Para o economista Fernando Rezende, os deputados
municipalizaram a política estadual ao se voltarem unicamente para as
microrregiões que concentram seus eleitorados
Os
estados acumularam um rombo de R$ 56 bilhões em suas contas do primeiro
semestre. Com exceções de Acre, Ceará, Maranhão, Alagoas, Minas Gerais,
Pernambuco e Rio Grande do Sul, todos os demais fecharam no vermelho a primeira
metade do ano.
Há
vários culpados por essa situação, que remonta à Constituição em 1988, quando
se discutiu a redistribuição das receitas, mas foi ignorada a redistribuição
dos novos encargos sociais criados pelos Constituintes. É possível apontar
culpados mais recentes, como as desonerações fiscais da União, que refletiu na
diminuição das transferências entre os demais entes federativos.
A
verdade é que nesse meio tempo os estados perderam representatividade no plano
nacional. “O que os governadores decidem de relevante em seus estados?
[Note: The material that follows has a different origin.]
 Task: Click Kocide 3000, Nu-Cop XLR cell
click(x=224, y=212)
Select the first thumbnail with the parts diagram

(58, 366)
Não
decidem nem mesmo sobre os seus orçamentos”, disse o economista Fernando
Rezende, em palestra realizada no Conselho de Altos Estudos de Finanças e
Tributação (Caeft), da Associação Comercial de São Paulo (ACSP).
Hoje
há grande centralização do poder econômico no plano federal, e dificilmente
essa realidade irá mudar com reformas pontuais.
Para
Rezende, seria necessária uma reforma do modelo federativo, algo que envolveria
um regime tributário que permita repartir as competências de cada ente que
arrecada com um sistema de transferência que equilibre a distribuição das
receitas. “Esse modelo deveria incentivar a cooperação entre as unidades da
federação na gestão das políticas que são de interesse da população”, disse o
economista.
A
PEC do teto, que até tem potencial para provocar essa discussão, deixou para o
futuro questões essenciais. “A PEC não vincula os entes subnacionais (estados e
municípios), não trata de acordos de transferência de recursos da repatriação,
ou seja, não coloca o dedo na ferida”, afirmou Fernando Facury Scaff, professor
de direito financeiro na USP.
Para
Scaff, o caminho da reforma do modelo federativo tem de ser político. O que não
traz muito alento. Os estados estão desamparados no âmbito do legislativo. No
meio acadêmico hoje se discute a chamada “municipalização da política
estadual”.
Segundo
Rezende, os deputados estaduais montam suas estratégias políticas com base nas
microrregiões que concentram a maior parte dos seus eleitores. Ou seja, eles
trabalham com o foco nos municípios que lhes garantem mais votos. “Nesse processo,
a agenda dos estados na política nacional foi ficando de fora”, disse o
economista.
A
falta de uma agenda legislativa comum entre os representantes estaduais e a
omissão da União nas políticas de desenvolvimento regionais contribuiu para a
crise dos estados. A arma dos governadores para enfrentar essa falta de
representatividade é o ICMS.
Desencadearam
a guerra fiscal, reduzindo a base de cálculo desse imposto na tentativa de
atrair empresas para suas regiões. Evidentemente o ideal seria chamar a atenção
desses investidores por meio de infraestrutura adequada ou mão de obra
qualificada. “Mas os estados não têm poder sobre os seus orçamentos. Restou
então a caneta para dar incentivos”, disse Rezende.
Desde
então passou a ser complicado existir um entendimento entre os governadores “A
guerra fiscal é um problema de posicionamento político mais do que econômico. E
não há ambiente político para se falar em uma reforma do ICMS que federalize
este imposto”, disse Scaff.
De
qualquer modo, a briga pelo ICMS parece ser inglória. A base desse imposto vem
sendo erodida pelo advento de novas tecnologias, principalmente no âmbito das
comunicações, energia e combustíveis.
A
base do ICMS também diminuiu à medida que o governo federal passou a criar as
contribuições para o Pis/Cofins. Não é à toa que hoje a arrecadação do ICMS, em
percentual do PIB, é a mesma que na década de 1970, quando não entravam no seu
cálculo nem energia, nem combustíveis nem comunicação.
Individualmente,
será difícil aos estados saírem do buraco fiscal no qual se encontram.
Provavelmente, se eles se concentrarem em interesses nacionais comuns, ainda
que as diferenças regionais sejam respeitadas, possam construir um caminho
melhor. O que é, afinal, a base de uma federação.